Layton calls for coalition to defend northern communities through Falconbridge-Phelps Dodge takeover process
Thu 29 Jun 2006
If not a monopoly then an odds-on oligopoly at the CR8 at least, which would be serious enough.
Thu 29 Jun 2006
SUDBURY, ONT – NDP Leader Jack Layton is calling today for the creation of a coalition of Labour, Northern Ontario Civic and Business representatives and both the Federal and Ontario NDP to press the Harper government to ensure that the rights and jobs of Canadian workers are at the centre of any negotiations over the future of the mining industry in Canada.
Layton, who this week is visiting the Northern Ontario communities of Sudbury, Sault Ste. Marie and Timmins where the possible Falconbridge-Phelps Dodge merger will have a massive impact on workers, says the takeover is unprecedented in Canadian mining history.
"This takeover is so great, it would see a firm based in Phoenix, Arizona in charge of smelting from Thompson, Manitoba to Newfoundland and Labrador. Like the decisions concerning mining that we've made in our past, the stakes are very high with this decision. "
Throughout our history, Canada has always intervened to ensure mining serves its people and communities. Going back to the Nickel Question around the First World War, pressure from the federal government on US mining firms helped encourage re-investment in Canada, creating jobs and building communities.
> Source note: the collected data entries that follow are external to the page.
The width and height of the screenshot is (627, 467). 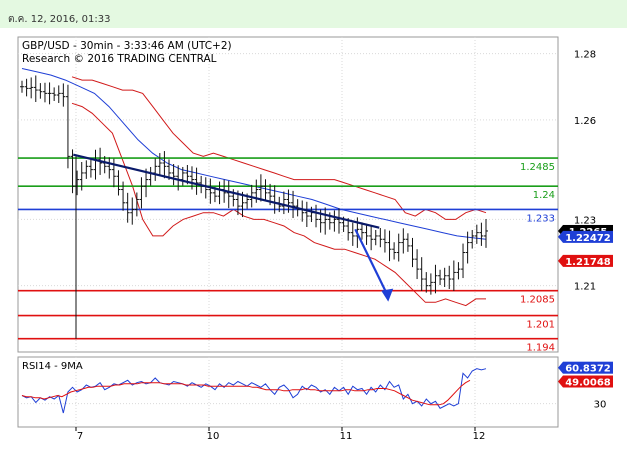 I want to click on price-tag: 1.21748, so click(x=586, y=261).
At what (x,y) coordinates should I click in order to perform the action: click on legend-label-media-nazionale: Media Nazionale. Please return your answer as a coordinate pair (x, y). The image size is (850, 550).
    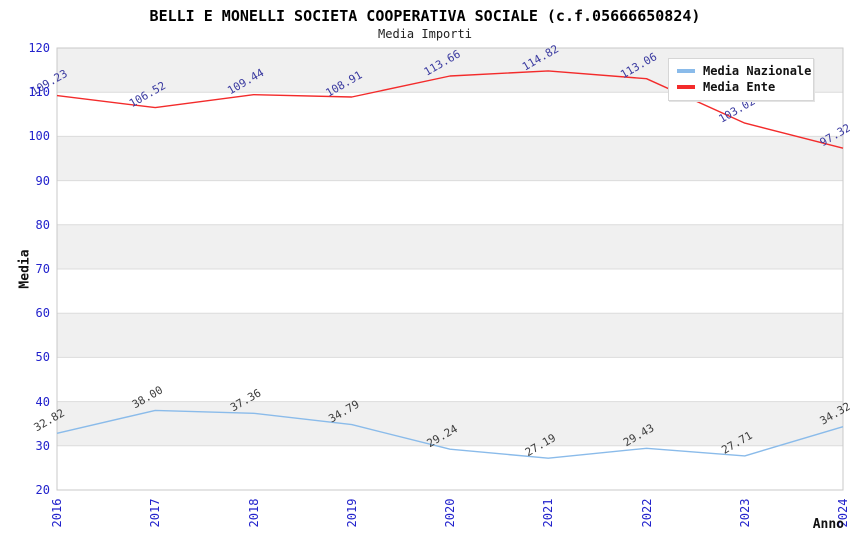
    Looking at the image, I should click on (758, 71).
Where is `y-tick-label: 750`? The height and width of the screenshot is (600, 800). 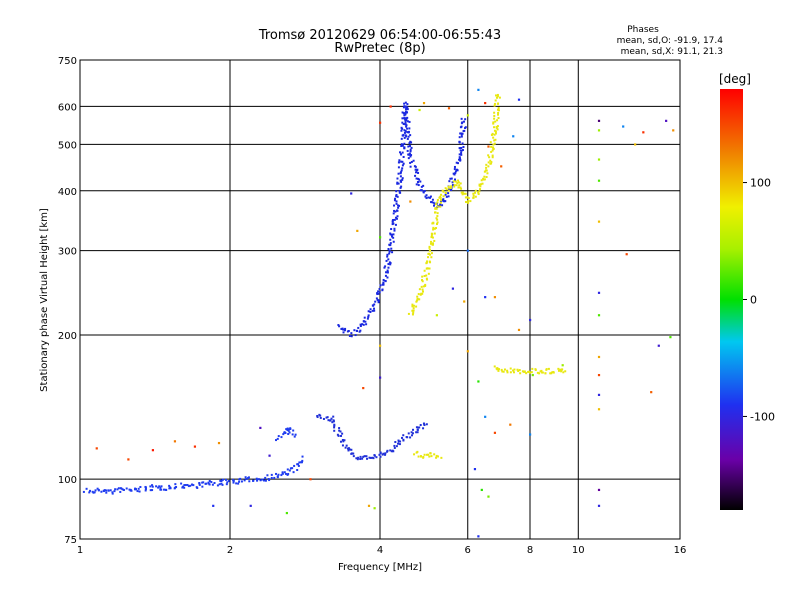
y-tick-label: 750 is located at coordinates (68, 62).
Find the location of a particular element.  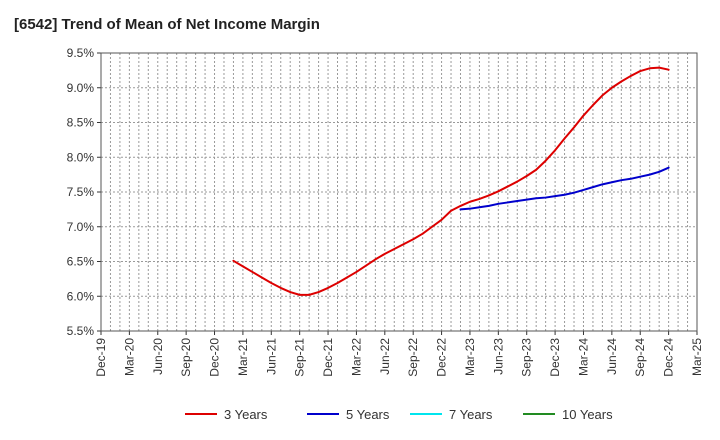

x-tick-label: Mar-20 is located at coordinates (129, 357).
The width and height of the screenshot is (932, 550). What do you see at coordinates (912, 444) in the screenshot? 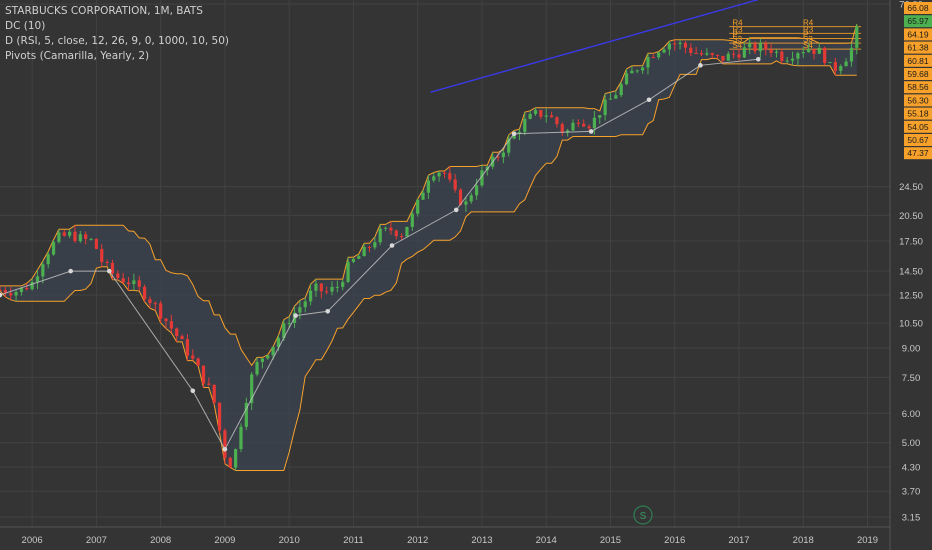
I see `price-tick-label: 5.00` at bounding box center [912, 444].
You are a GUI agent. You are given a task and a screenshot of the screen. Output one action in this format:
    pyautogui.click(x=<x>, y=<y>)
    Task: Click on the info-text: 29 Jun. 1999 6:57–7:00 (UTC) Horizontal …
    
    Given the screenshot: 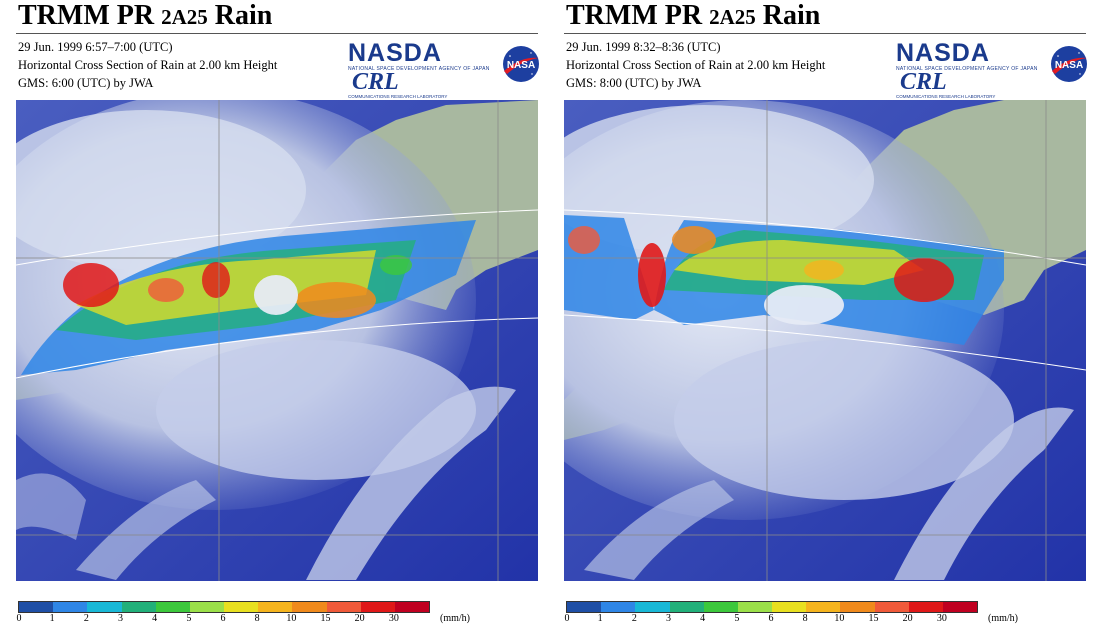 What is the action you would take?
    pyautogui.click(x=148, y=65)
    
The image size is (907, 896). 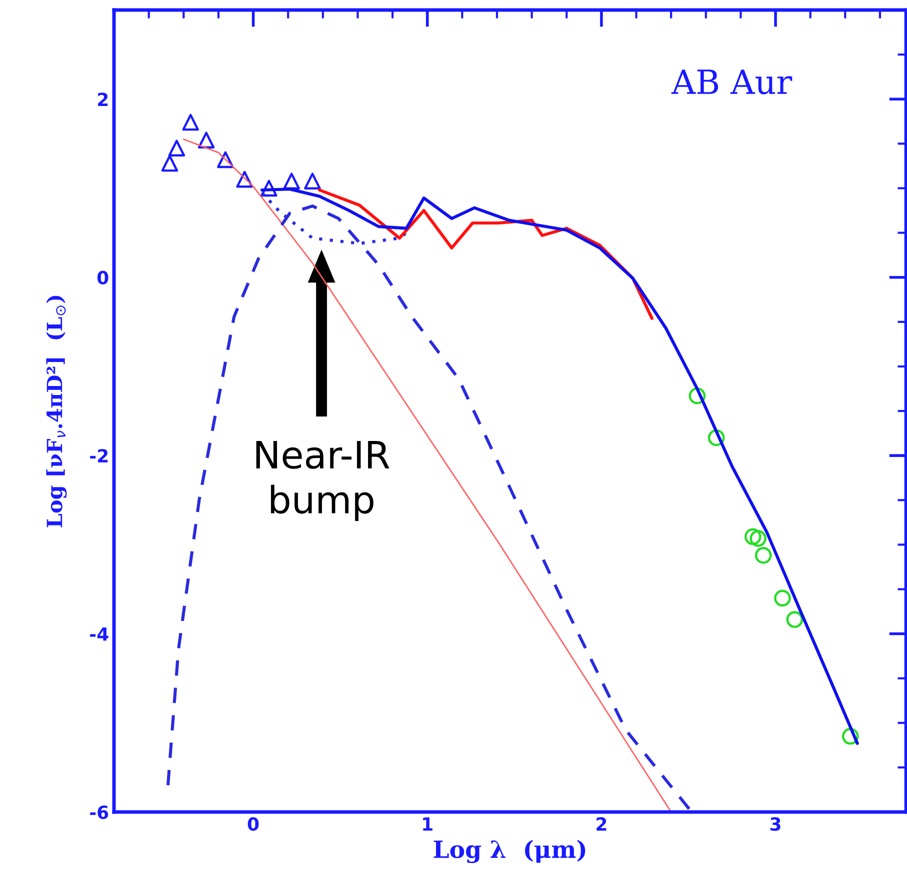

"We're calling on the Prime Minister to give mining communities and all Canadians his personal guarantee, that when the future of the mining industry is discussed through these mergers, the federal government will be at the table," said Layton. "And that re-investment, jobs, and competition will guide the government's decisions.
"Phelps Dodge has not produced a single nickel ingot in its 172 year history and has a history of cutbacks and closing operations when copper prices fall. We need an industry that sticks with its workers and with Northern Ontario communities in good times and bad."
"Investment Canada's test should be more stringent than a net benefit. We need a strategy to protect our jobs, our communities and the sovereignty over our resources," said NDP MP Charlie Angus (Timmins-James Bay). "This deal raises serious competition issues. Giving monopolistic control of our smelting capacity to a company based out of Phoenix will be bad news for junior exploration companies and the thousands of spin-off jobs in exploration."
"Just a year and a half ago Inco CEO Scott Hand said that if either Falconbridge or Inco disappeared, 'you would have hollowed out the corporate headquarters and Canada would be lesser as a result,'" said NDP MP Tony Martin (Sault Ste. Marie) "The impact of this potential takeover will be felt in Toronto, in the Sault and in communities right across Canada. The Canadian government must be at the table."
"The McGuinty Liberal government also has a responsibility to safeguard direct as well as indirect mining jobs in Northern Ontario," said NDP MPP Shelley Martel (Nickel Belt). "We need to hear from Dalton McGuinty and the Minister of Northern Development and Mines regarding what they're going to do."
If not a monopoly then an odds-on oligopoly at the CR8 at least, which would be serious enough.